Another factor is the justice system in the Wizarding world is very...primitive. By which I mean there seems to be no actual mechanism for justice, as we know it.
Sounds harsh, but there's evidence. I doubt Hagrid was formally charged, he was expelled instead of arrested, and the business of the school and the courts was established as separate Harry's trial in OOTP. Getting questioned in CoS might make sense, even arrested - but he was not arrested, he was "disappeared"...no evidence, no trial, no appeal, and "nothing more said" if he should happen to be proved innocent (without an investigation, mind). Nevermind the isolation and torture, nobody objected, right?
The case of Sirius Black is fairly well chewed over in the book - that he was still going to be kissed after having the kids tell Fudge is Fudge's fault. The fact he was denied a trial for several years more is a lot more troublesome, because even people (Dumbledore, Tonks, Shacklebolt) being able to find evidence he hadn't any due process of law wasn't enough to get the kill order even delayed enough for trial or investigation or even just questioning.
Barty Crouch is the other case that really shows the justice system for all its flaws. His trial was short, "an excuse for crouch to show how much he hated the boy", with three people who proudly plead guilty and one who got dragged from the courtroom screaming how he didn't do it. Granted, readers know he's guilty - the question is who believed it when. there were accusations, and there was the question of if the crimes were enough for Azkaban - but not if they thought he was guilty. (Bonus point, that might have influenced his mother to get him out). And, after he's found at the end of GoF, Dumbledore questions him (unofficially, no paperwork). Fudge murders him - well, has him dementor-kissed, no questioning, and once again no trial.
In any case, the relevant term here is "summary execution" - to be accused is to be guilty is to be killed. Or tortured, in Hagrid's case. No trial, or a show trial, no 'due process of law" or equivalent thereof.
The justice system in the wizarding world seems not to run on a system of "rule of law". The Wizengamoot as a whole votes on accusations of crime in the GoF flashbacks, not a disinterested jury or judge, and there seem to be no lawyers. Instead, what we see a lot of is the question of personal integrity and reputation - Dumbledore's reputation protects Snape, again without trial, questioning, proof; Bagman is judged very lightly because of support from sports fans, rather than evidence he was fooled; Fudge defends the DE's t Harry's accusation because they are respectable, and have "good families", and donations to good causes.

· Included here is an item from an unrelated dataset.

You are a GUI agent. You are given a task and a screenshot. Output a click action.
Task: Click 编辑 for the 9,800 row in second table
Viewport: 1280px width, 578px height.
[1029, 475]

I am willing to set aside the lack of anyone investigating anything and the general ability to disregard rules and laws (including the DEs) as being plot necessities... but the court system described does seem to be operating on an older basis, a rule of men, which might be on purpose since the wizarding world seems to be traditional and historical in some of its views. I suppose a people that age slowly would tend to be more conservative.